• _EXCERPTED PASSAGE_
════════
Exercise - Use control flows in Go

Completed

Practice what you've learned in this module by completing some coding exercises. These exercises aren't complicated, and you'll find solutions in the next unit.

Try to solve the exercises on your own first. Then compare your results with the solutions. You can always review the module if you don't remember an important detail.

Write a FizzBuzz program

First, write a program that prints numbers 1 through 100, with the following changes:

  • Print Fizz if the number is divisible by 3.
  • Print Buzz if the number is divisible by 5.
  • Print FizzBuzz if the number is divisible by both 3 and 5.
  • Print the number if none of the previous cases match.

Try to use the switch statement.

Find the primes

Write a program to find all prime numbers less than 20. A prime number is any number greater than 1 that can be evenly divided only by itself and 1. To be "evenly divided" means, there's no remainder after the division operation. Like most programming languages, Go provides a way to check if a division operation produces a remainder. We can use the modulus % (percent sign) operator.

In this exercise, you'll update a function named findprimes to check if a number is prime. The function has one integer argument and returns a boolean. The function tests if the input number is a prime by checking for a remainder. If the number is a prime, the function returns true.

Use the following code snippet as a starting point and replace all instances of ?? with the correct syntax:

package main

import "fmt"

func findprimes(number int) bool {
	for i := 2; i ?? number; i ?? {
        if number ?? i == ?? {
			return false
        }
    }

	if number ?? {
		return true
	} else {
	    return false
	}
}

func main() {
    fmt.Println("Prime numbers less than 20:")

    for number := ??; number ?? 20; number++ {
        if ?? {
            fmt.Printf("%v ", number)
        }
    }
}

This program checks numbers 1 through 20, and prints the number if it's prime. Modify the example as described.
════════
Extracted data entries
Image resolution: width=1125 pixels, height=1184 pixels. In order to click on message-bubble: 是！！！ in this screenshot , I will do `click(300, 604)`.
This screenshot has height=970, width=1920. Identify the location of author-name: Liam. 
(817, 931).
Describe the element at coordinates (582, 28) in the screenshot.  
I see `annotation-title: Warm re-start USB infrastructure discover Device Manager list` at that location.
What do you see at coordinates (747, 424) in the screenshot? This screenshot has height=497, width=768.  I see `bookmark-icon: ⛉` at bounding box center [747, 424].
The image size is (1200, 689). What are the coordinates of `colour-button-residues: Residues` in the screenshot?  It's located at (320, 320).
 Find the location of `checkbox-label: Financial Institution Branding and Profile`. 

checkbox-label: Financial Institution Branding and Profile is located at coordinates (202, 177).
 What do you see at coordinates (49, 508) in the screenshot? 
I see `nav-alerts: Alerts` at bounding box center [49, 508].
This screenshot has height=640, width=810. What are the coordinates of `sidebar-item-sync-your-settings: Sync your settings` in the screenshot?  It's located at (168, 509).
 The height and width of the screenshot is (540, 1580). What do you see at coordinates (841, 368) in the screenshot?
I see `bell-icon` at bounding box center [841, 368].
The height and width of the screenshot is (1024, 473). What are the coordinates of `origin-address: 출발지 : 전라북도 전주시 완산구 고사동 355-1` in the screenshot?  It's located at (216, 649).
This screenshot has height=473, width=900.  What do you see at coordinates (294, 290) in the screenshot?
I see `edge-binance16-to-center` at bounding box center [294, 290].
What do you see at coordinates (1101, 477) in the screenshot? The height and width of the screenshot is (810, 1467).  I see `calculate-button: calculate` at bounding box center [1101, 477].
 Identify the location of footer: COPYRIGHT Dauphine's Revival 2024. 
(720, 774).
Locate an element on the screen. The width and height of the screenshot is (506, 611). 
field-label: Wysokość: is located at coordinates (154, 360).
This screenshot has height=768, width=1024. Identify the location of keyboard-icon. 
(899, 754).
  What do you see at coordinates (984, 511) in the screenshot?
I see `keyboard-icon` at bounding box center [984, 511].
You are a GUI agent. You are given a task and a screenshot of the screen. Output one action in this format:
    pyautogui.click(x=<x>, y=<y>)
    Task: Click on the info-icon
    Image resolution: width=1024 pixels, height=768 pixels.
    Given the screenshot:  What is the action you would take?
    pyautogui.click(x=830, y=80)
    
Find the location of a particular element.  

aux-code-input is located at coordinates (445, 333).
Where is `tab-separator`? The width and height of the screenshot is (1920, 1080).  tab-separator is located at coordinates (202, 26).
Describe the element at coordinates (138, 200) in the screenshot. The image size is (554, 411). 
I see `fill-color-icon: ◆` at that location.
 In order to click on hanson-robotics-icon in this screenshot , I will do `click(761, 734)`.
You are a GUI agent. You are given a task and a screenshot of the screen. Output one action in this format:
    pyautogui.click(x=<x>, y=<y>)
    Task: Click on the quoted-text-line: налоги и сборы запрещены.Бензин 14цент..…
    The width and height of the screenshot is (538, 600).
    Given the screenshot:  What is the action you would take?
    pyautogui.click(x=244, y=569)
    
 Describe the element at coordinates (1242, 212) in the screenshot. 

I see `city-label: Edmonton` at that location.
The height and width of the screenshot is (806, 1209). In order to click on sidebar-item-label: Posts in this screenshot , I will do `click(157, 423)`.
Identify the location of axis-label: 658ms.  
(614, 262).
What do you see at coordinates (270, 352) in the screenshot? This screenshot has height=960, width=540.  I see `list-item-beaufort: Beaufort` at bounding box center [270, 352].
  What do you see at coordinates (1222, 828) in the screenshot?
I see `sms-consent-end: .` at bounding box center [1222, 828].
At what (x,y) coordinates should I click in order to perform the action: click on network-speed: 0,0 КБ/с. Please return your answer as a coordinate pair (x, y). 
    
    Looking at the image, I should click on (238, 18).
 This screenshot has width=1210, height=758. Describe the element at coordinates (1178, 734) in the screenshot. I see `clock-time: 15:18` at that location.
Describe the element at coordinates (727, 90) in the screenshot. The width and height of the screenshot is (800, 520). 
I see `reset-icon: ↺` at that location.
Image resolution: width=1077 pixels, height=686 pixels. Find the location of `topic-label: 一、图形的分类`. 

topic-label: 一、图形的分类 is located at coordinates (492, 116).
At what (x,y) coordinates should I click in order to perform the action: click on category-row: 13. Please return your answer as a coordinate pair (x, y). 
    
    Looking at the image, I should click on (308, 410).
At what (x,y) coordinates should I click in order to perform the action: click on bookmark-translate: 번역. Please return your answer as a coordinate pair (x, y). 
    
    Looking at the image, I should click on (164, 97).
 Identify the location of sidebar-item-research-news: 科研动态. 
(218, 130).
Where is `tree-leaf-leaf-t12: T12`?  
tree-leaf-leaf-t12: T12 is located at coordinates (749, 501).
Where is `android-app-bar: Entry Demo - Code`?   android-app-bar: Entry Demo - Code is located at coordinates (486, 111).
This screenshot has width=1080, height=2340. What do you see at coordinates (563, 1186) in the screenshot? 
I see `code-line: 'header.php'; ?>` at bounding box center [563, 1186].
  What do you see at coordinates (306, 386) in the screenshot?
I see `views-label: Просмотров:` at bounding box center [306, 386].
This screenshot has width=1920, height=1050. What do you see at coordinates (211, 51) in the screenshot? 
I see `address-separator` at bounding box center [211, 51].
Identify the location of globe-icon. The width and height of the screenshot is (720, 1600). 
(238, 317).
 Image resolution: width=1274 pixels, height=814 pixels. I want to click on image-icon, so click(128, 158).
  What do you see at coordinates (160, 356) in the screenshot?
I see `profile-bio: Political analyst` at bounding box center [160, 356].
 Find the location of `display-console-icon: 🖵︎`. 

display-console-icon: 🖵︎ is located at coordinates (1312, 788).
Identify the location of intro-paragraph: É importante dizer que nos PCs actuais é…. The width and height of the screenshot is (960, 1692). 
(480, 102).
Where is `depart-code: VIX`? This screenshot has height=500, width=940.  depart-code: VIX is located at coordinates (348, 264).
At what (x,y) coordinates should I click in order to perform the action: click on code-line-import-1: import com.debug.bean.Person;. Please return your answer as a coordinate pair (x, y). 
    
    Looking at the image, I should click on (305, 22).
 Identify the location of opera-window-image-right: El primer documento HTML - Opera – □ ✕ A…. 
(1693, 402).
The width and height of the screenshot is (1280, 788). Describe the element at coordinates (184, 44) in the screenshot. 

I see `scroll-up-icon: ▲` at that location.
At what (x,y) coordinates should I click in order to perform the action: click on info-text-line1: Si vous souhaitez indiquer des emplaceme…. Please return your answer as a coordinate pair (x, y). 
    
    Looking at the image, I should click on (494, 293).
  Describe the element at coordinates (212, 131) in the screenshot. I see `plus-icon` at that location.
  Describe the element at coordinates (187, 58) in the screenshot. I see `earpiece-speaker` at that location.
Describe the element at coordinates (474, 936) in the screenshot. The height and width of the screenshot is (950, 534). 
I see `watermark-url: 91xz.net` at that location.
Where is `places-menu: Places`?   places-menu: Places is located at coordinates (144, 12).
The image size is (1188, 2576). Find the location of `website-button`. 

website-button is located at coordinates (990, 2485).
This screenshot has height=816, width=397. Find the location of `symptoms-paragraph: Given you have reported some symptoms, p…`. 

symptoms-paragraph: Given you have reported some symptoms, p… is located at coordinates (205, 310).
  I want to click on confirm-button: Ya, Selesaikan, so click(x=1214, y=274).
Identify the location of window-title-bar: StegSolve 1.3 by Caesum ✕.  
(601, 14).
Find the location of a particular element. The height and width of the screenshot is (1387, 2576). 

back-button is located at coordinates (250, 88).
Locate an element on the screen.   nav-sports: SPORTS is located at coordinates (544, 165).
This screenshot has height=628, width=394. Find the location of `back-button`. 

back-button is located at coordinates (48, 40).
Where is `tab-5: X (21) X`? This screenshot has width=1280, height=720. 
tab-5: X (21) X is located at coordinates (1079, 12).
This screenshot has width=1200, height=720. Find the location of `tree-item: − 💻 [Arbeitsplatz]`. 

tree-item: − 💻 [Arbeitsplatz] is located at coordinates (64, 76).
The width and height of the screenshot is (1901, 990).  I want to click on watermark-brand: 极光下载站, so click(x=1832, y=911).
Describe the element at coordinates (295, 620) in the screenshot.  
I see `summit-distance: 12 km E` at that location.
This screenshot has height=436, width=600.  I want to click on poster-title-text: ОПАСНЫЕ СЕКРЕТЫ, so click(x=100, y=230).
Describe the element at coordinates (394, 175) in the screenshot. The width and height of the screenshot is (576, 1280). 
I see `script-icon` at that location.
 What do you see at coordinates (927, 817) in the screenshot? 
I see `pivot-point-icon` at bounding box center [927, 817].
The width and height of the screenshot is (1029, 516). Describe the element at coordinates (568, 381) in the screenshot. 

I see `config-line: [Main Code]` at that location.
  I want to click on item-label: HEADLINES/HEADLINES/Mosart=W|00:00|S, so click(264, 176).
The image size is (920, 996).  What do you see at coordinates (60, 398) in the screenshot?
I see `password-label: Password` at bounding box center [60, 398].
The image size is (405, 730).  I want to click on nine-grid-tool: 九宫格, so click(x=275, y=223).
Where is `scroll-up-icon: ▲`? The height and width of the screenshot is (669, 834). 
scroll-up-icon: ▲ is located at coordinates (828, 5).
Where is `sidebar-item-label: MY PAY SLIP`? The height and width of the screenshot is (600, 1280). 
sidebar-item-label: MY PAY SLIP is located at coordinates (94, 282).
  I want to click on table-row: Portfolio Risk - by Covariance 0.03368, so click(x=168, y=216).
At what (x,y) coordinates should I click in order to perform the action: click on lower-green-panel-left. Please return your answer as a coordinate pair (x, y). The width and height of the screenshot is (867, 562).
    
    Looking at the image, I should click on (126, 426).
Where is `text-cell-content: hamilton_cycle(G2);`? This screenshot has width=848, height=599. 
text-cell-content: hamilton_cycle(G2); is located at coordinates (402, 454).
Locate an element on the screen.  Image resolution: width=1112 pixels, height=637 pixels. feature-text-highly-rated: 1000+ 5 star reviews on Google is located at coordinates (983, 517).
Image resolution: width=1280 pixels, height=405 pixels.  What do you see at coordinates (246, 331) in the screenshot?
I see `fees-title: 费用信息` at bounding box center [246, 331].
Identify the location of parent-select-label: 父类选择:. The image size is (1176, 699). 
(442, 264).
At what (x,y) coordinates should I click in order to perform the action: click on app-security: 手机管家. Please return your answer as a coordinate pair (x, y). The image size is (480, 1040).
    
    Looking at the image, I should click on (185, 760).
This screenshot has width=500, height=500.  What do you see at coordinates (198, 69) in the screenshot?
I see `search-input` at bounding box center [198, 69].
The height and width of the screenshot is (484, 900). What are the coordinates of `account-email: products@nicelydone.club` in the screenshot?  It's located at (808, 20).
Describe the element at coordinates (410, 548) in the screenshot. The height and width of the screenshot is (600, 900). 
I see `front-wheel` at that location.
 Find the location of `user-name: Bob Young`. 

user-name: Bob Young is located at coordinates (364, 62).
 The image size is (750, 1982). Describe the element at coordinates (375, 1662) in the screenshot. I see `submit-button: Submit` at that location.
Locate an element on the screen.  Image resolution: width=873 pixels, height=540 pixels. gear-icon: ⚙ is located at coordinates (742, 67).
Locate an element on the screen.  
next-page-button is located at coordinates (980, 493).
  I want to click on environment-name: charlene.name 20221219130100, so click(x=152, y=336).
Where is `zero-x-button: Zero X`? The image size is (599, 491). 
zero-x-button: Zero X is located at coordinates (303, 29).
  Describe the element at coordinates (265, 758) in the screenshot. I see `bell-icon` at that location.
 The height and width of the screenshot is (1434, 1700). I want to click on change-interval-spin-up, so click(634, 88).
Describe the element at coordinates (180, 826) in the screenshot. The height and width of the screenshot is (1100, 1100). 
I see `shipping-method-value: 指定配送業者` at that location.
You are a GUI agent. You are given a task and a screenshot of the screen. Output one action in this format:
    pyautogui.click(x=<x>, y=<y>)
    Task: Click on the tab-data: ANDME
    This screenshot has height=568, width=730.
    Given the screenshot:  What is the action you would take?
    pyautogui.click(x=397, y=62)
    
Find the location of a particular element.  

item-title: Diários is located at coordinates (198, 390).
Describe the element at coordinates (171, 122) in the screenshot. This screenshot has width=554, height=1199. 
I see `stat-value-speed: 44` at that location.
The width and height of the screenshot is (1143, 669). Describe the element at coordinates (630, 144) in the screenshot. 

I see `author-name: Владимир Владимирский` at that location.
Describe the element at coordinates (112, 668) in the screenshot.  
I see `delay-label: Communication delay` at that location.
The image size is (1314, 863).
════════
• _PROBLEM DETAILS_
Extend the Go control-flow exercise past its final sentence with a few more lines in the same manner.

• _RESPONSE TO THIS TASK_
  • In the main function, loop through all the numbers to check. Exit the loop after you check the last number.
  • Call the findprimes function to check the number. If the function returns true, print the prime.
  • In the findprimes loop, start from 2 and repeat until the counter is more than or equal to the number value.
  • Check if the number is evenly divisible by the current counter value. If it is, exit the loop.
  • When the number is prime, return true; otherwise, return false.
  • Hint: Be sure to correctly handle the case where the input number is 1.

Ask a number, panic if negative

Write a program that asks a user for a number. Use the following code snippet as a starting point:

package main

import "fmt"

func main() {
    val := 0
    fmt.Print("Enter number: ")
    fmt.Scanf("%d", &val)
    fmt.Println("You entered:", val)
}

This program asks for a number and prints it. Modify the example code to:

  • Ask continually for an integer number. The exit condition for the loop should be a user entry that's a negative number.
  • Crash the program when the user enters a negative number. Then print the stack trace error.
  • When the number is 0, print 0 is neither negative nor positive. Keep asking for a number.
  • When the number is positive, print You entered: X (where X is the entered number). Keep asking for a number.

For now, ignore the possibility that the user might enter something different than an integer number.